» **EXERCISE MATERIALS**
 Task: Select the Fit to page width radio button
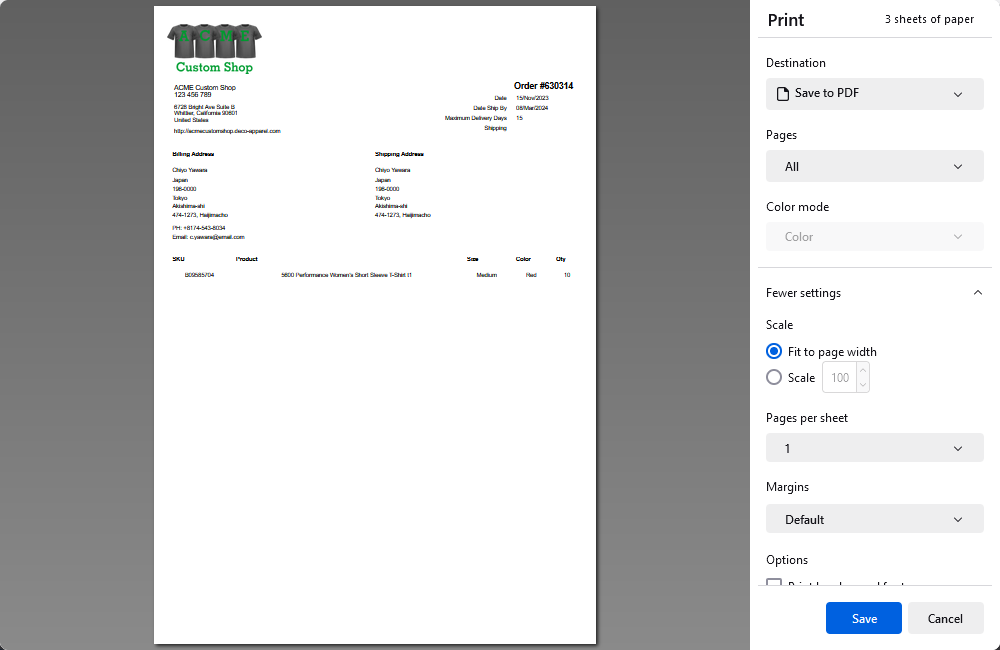tap(773, 351)
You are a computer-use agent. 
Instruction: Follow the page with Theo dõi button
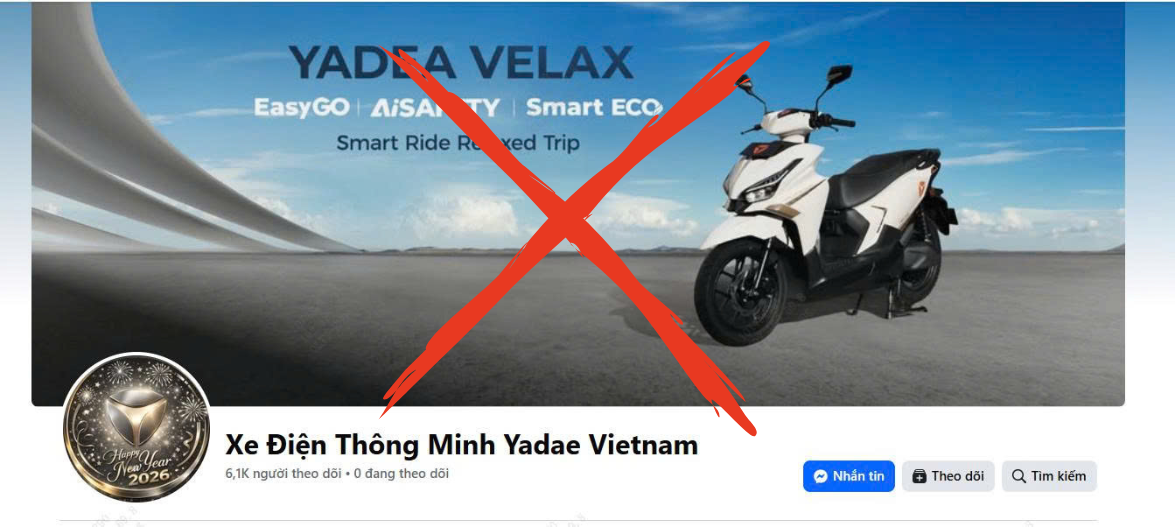948,476
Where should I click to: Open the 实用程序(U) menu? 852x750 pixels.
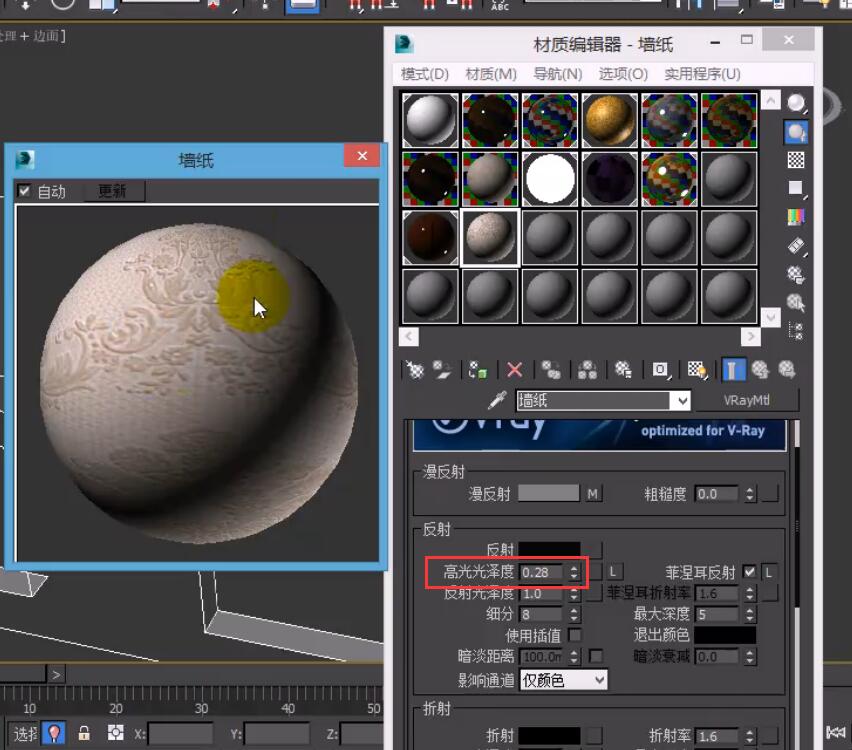point(702,74)
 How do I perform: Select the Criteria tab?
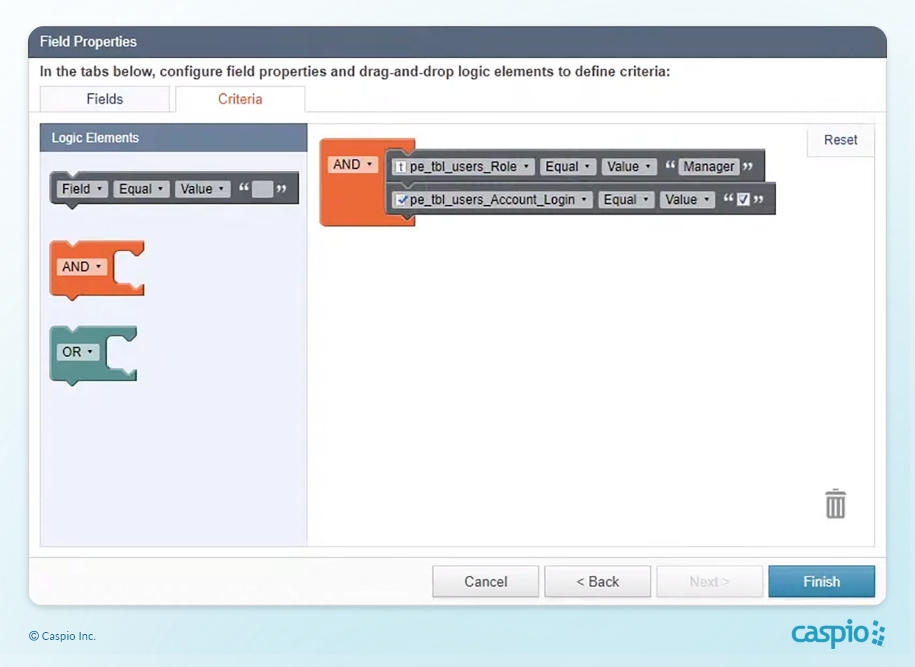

» **TASK DETAILS**
Take the lines from the one that contains "Instruction: Follow the" down to the last line of the listing above, both included, and set them down exactly, leaving out pictures.

» **TASK RESULT**
Instruction: Follow the page with Theo dõi button
948,476
Where should I click to: Open the 实用程序(U) menu? 852x750 pixels.
point(702,74)
 How do I perform: Select the Criteria tab?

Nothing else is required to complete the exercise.